A Verse For Meditation

I was ready to be sought by those who did not ask for me; I was ready to be found by those who did not seek me. I said, “Here I am, here I am,” to a nation that was not called by my name.   Isaiah 65:1 ESV

Isaiah 64 is a plea for God to come down and be among us. The prayer is fervent, heart-rending, and intense. It includes national confession and acknowledgement that the dire state of affairs in the country is fully deserved because of the apostasy of the people. Yet as the prayer ends at the end of chapter 64, the petitioner cries out, “After all this, Lord, will you hold yourself back? Will you keep silent and punish us beyond measure?” Isaiah 64:12 NIV84

  • What is God’s response in Isaiah 65:1?
  • What elements in contemporary US culture are not seeking God? How does God feel about them?

God continues his pleas:

“I spread out my hands all the day to a rebellious people, who walk in a way that is not good, following their own devices; a people who provoke me to my face continually … who say, “Keep to yourself, do not come near me, for I am too holy for you.” Isaiah 65:2-5 ESV

  • Secular thinkers believe that human beings live exclusively in the time/space frame of reference.

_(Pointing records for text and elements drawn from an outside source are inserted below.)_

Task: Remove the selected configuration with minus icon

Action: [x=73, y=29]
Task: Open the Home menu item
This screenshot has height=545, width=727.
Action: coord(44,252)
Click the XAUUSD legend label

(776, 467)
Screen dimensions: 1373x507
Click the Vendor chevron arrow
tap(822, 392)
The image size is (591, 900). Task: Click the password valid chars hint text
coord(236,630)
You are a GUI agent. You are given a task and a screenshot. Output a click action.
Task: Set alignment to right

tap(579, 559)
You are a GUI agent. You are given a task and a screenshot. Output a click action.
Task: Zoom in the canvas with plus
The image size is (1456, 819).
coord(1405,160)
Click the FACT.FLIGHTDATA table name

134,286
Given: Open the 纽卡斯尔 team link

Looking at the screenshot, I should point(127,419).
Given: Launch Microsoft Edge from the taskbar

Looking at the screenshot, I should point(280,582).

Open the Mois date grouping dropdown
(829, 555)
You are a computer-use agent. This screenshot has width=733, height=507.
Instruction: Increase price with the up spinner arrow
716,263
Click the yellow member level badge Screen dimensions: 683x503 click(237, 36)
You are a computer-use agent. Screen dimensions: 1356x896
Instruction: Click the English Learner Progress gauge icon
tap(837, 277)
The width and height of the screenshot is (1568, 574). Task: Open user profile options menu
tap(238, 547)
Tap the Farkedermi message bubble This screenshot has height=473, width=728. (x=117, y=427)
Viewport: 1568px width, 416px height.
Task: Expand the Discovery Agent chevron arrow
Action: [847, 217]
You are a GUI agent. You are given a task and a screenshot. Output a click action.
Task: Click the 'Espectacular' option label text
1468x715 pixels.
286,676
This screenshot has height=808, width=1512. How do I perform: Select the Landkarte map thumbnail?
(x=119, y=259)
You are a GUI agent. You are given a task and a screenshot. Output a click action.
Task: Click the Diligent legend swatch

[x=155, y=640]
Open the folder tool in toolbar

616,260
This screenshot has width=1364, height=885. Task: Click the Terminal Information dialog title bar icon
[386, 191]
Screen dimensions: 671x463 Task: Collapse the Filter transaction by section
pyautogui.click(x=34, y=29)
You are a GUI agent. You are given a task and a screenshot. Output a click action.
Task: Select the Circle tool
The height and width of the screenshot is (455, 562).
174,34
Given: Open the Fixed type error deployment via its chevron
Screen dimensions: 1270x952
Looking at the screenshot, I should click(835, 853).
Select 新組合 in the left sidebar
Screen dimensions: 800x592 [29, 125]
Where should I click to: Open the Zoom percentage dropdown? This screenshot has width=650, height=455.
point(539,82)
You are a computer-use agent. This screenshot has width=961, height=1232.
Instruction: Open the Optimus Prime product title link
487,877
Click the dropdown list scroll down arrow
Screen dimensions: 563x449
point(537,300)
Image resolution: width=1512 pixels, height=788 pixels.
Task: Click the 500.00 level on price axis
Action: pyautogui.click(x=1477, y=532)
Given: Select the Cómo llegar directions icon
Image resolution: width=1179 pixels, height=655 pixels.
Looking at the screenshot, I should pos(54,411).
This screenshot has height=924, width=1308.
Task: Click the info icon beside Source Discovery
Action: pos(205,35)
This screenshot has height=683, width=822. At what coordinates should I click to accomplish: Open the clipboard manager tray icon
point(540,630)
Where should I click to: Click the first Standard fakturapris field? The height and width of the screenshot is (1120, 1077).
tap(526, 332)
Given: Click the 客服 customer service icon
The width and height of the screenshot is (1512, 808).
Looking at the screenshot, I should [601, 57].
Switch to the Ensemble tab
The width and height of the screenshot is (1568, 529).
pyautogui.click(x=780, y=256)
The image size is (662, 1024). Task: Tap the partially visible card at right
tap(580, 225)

They reject the concepts of eternity and infinity. They push God away, because they believe that human beings have evolved sufficiently to be their own moral guides. How does God treat them?
  • Secular thinkers say, “I don’t need God. I can figure out for myself what makes me feel happy.” In other words, “Do not come near me, for I am too holy for you.” How can Christians respond to that mindset?
  • God who created heaven and earth stands holding out his hands to a dark world, calling “Here I am,” to people who ignore him. What does this vision of God require of the church, Christ’s hands and feet on earth?